A larger Tengah Town Centre is planned as the principal commercial and civic centre of the town. HDB has planned the town centre as a pedestrian-oriented environment, with roads located underground to create a more extensive car-free environment at ground level.

The town centre is also the subject of environmental assessment as part of the ongoing development of Tengah. An Environmental Impact Assessment for the site was conducted between December 2025 and March 2026.

==Relationship with surrounding developments==

Tengah forms part of a wider cluster of developments in western Singapore.

To its west and north-west is the Jurong Innovation District (JID), a major mixed-use employment and innovation district developed by the JTC Corporation. The district is intended to bring together advanced manufacturing, research and development, education and supporting commercial activities.

To the east is the established town of Bukit Batok, while Jurong West lies predominantly to the north and west. Jurong East and the Jurong Lake District lie further south-east.

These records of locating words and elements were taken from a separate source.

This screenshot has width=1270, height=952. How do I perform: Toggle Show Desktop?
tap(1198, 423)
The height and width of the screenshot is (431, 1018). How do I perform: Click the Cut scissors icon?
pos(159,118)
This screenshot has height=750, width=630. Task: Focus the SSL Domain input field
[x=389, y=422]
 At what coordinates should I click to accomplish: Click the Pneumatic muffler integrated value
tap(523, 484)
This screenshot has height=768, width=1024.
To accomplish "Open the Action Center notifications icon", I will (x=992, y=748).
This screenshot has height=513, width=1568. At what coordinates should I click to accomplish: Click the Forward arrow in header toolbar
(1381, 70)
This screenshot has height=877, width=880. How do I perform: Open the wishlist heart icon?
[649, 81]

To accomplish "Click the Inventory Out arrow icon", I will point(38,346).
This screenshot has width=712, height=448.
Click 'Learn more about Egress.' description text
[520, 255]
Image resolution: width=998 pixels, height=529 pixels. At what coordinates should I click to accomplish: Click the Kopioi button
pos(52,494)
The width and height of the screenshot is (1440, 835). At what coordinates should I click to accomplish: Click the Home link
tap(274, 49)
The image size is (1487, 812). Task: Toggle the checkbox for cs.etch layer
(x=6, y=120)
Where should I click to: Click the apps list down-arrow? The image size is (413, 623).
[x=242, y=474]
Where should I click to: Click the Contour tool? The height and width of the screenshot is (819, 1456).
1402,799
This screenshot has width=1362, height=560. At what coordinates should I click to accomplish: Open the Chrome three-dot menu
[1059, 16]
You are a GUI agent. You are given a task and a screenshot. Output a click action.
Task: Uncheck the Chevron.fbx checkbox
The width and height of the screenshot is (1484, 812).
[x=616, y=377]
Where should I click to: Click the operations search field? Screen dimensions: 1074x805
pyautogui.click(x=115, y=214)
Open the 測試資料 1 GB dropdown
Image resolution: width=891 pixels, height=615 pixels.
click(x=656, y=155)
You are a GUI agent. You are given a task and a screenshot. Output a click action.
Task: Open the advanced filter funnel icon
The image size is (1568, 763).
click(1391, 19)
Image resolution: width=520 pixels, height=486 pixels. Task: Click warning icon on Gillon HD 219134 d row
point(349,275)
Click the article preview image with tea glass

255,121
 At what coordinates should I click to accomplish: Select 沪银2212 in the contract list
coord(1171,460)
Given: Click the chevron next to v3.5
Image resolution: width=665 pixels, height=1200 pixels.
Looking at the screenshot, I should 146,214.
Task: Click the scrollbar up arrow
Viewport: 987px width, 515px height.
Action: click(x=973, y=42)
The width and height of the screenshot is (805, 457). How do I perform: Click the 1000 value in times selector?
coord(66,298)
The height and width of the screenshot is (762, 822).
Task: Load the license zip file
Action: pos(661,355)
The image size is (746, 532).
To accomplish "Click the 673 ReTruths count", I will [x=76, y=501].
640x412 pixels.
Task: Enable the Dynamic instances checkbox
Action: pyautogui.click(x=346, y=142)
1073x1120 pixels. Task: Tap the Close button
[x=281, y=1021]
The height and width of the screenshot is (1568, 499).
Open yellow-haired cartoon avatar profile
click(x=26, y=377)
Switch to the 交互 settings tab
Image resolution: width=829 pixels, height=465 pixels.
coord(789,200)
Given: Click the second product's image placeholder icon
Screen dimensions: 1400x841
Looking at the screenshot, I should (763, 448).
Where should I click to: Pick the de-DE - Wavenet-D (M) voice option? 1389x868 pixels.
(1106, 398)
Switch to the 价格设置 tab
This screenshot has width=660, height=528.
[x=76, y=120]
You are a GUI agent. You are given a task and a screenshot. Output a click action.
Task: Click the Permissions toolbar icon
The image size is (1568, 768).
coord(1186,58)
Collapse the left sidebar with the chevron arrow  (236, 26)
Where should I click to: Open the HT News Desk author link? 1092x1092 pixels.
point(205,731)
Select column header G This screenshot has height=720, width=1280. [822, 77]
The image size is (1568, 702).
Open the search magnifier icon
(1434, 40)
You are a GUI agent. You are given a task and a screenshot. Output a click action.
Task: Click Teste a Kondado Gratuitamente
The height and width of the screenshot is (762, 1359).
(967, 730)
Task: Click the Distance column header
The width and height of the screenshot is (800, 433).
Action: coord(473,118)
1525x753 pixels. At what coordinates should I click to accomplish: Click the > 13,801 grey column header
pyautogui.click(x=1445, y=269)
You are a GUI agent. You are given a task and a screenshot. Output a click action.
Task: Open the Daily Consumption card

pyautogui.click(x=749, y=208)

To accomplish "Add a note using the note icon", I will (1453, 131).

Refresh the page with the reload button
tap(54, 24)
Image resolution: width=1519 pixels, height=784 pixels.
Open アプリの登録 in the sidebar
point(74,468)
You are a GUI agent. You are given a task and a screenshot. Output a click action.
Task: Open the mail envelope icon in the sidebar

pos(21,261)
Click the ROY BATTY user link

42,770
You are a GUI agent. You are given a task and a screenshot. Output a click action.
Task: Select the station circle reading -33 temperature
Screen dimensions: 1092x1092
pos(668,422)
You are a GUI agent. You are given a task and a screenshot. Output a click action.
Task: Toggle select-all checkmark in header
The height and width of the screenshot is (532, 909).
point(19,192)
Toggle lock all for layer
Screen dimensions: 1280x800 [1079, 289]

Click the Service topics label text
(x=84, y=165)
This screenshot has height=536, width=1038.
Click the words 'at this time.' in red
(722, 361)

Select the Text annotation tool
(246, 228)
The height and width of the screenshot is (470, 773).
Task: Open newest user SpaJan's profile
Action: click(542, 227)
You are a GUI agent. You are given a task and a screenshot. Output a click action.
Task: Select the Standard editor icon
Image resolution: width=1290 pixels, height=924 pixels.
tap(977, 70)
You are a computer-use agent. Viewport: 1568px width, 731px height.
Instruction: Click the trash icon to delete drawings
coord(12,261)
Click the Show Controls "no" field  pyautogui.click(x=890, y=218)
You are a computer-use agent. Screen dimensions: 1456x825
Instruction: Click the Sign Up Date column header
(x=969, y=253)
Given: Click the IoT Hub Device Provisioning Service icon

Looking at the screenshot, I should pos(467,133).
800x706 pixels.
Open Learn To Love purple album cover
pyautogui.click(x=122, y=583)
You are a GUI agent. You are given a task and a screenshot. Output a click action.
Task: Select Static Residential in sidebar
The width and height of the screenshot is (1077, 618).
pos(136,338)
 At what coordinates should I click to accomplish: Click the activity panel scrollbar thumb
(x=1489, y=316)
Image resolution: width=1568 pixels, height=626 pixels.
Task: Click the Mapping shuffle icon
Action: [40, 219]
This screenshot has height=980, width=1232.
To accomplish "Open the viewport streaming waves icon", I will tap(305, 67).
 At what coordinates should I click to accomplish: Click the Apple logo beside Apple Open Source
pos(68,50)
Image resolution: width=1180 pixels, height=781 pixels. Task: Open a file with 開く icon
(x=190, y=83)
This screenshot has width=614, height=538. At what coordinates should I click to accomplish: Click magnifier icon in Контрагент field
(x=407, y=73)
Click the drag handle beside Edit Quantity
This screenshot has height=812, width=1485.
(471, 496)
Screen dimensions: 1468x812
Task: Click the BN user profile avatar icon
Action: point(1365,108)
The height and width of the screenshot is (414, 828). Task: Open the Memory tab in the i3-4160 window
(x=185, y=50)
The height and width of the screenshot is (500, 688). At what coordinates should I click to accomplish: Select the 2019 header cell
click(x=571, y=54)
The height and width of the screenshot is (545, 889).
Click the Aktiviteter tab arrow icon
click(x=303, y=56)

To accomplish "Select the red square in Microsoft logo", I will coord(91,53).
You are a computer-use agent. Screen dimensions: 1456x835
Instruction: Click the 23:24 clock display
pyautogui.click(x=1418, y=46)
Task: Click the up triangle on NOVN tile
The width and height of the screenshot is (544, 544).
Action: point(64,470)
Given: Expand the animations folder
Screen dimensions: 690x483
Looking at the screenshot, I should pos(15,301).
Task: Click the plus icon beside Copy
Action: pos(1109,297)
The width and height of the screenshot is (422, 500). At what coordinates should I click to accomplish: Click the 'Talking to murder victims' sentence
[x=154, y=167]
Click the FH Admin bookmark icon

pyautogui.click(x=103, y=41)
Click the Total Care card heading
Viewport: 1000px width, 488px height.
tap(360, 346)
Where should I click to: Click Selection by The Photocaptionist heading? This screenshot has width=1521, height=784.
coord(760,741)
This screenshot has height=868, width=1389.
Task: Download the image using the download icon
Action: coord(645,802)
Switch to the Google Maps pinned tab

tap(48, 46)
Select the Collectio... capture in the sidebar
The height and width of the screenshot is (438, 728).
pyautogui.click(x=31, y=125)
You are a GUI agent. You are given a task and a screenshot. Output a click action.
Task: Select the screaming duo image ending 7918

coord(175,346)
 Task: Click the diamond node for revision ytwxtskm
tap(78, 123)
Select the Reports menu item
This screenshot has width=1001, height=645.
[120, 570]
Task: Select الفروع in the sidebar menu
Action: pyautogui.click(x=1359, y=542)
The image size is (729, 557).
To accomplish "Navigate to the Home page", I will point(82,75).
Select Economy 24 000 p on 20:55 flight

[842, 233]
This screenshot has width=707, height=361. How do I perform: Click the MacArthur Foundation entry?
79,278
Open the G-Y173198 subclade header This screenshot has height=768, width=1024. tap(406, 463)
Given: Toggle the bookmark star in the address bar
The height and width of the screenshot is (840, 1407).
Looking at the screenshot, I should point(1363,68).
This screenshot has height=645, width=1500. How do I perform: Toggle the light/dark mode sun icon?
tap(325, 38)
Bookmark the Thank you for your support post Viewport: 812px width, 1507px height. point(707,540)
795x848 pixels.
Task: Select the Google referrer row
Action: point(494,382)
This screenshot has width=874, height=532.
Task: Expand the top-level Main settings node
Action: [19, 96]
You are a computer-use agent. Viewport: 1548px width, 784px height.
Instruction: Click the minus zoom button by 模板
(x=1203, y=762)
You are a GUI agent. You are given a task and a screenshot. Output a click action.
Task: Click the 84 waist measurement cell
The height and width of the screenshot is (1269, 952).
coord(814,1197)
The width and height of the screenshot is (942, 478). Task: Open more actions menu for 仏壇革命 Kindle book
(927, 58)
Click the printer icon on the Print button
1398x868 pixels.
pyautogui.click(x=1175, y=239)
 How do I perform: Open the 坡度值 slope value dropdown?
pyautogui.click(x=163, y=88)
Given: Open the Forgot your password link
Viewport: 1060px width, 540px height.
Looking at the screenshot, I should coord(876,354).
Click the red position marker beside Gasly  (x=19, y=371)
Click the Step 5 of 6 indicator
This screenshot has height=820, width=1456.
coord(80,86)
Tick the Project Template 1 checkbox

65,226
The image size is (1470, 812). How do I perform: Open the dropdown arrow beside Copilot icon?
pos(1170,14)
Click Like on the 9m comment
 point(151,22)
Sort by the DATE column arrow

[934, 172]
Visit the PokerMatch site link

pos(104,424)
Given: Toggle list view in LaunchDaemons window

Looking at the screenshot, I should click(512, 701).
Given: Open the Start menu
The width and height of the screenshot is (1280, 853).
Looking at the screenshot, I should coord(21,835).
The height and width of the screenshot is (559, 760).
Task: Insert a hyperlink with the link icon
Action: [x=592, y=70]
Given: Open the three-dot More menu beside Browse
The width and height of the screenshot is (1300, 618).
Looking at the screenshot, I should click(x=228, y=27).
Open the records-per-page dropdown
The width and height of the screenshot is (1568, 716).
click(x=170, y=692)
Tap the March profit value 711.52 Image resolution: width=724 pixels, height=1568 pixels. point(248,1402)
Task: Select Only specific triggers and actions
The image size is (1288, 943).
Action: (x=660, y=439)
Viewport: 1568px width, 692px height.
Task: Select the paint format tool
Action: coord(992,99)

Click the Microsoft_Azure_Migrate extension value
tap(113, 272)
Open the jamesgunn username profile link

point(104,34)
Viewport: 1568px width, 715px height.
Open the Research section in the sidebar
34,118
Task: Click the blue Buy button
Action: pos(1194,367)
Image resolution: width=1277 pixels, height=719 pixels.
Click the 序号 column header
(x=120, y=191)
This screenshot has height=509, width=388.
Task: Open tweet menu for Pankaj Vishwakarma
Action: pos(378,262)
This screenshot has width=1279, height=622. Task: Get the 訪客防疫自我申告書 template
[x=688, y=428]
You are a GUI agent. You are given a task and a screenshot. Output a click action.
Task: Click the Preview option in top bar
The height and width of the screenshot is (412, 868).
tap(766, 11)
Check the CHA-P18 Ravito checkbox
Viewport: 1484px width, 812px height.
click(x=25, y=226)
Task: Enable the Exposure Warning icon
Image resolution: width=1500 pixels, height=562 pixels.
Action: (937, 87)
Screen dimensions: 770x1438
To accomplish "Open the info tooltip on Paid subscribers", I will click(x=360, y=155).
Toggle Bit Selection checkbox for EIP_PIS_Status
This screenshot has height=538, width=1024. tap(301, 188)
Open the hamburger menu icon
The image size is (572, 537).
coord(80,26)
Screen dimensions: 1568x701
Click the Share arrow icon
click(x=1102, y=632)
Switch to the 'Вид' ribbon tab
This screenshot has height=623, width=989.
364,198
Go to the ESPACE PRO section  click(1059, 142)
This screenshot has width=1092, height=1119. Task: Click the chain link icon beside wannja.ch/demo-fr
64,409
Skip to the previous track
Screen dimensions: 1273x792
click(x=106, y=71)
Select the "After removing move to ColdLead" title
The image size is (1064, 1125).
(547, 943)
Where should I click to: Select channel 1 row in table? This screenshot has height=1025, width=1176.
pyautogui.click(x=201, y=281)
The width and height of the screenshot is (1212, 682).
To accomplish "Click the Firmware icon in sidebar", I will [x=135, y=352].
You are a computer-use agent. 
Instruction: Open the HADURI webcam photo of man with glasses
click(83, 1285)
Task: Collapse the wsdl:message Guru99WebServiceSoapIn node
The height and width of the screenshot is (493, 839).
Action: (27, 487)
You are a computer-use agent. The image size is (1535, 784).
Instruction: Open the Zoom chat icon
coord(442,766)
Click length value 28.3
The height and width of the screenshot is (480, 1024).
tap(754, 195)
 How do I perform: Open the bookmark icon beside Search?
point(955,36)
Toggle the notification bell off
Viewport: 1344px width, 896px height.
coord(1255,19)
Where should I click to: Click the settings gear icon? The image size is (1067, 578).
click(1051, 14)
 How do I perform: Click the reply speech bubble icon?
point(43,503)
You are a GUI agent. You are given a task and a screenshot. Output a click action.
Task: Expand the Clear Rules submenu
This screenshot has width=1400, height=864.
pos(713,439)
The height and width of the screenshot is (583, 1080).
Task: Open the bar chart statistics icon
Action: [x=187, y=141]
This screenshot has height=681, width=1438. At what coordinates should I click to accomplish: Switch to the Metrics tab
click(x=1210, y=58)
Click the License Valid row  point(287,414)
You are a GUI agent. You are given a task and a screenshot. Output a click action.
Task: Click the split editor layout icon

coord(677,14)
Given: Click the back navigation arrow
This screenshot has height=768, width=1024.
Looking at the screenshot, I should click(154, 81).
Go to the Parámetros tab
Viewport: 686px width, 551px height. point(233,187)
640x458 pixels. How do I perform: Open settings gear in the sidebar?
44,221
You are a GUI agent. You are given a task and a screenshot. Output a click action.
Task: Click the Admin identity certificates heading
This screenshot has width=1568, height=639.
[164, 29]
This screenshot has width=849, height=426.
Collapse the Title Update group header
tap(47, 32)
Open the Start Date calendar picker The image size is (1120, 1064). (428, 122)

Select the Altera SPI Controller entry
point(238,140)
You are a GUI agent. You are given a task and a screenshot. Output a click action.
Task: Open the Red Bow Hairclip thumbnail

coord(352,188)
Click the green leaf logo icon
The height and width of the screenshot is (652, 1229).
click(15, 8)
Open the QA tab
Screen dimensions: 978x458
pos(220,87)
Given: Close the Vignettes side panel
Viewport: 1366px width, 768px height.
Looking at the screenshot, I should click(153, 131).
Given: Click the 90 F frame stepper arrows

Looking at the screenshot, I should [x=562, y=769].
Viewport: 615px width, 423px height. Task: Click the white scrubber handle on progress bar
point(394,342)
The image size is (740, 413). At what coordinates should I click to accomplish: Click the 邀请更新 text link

The proximity of Tengah to the Jurong Innovation District and Jurong Lake District is intended to provide residents with access to employment, education, commercial and recreational opportunities within the western region.

==Future development==

Development of Tengah is expected to continue for several years as the remaining districts, housing projects, community facilities and transport infrastructure are progressively completed.

HDB has stated that close to half of the 30,000 public-housing flats planned for Tengah had been completed or were in place by 2026, with further developments continuing across the town.

The future development programme includes additional residential projects, neighbourhood amenities, the Tengah Town Centre, further healthcare and educational facilities, and the completion of the JRL.

As development progresses, HDB's environmental planning will continue to address ecological connectivity and the relationship between new developments and existing green areas.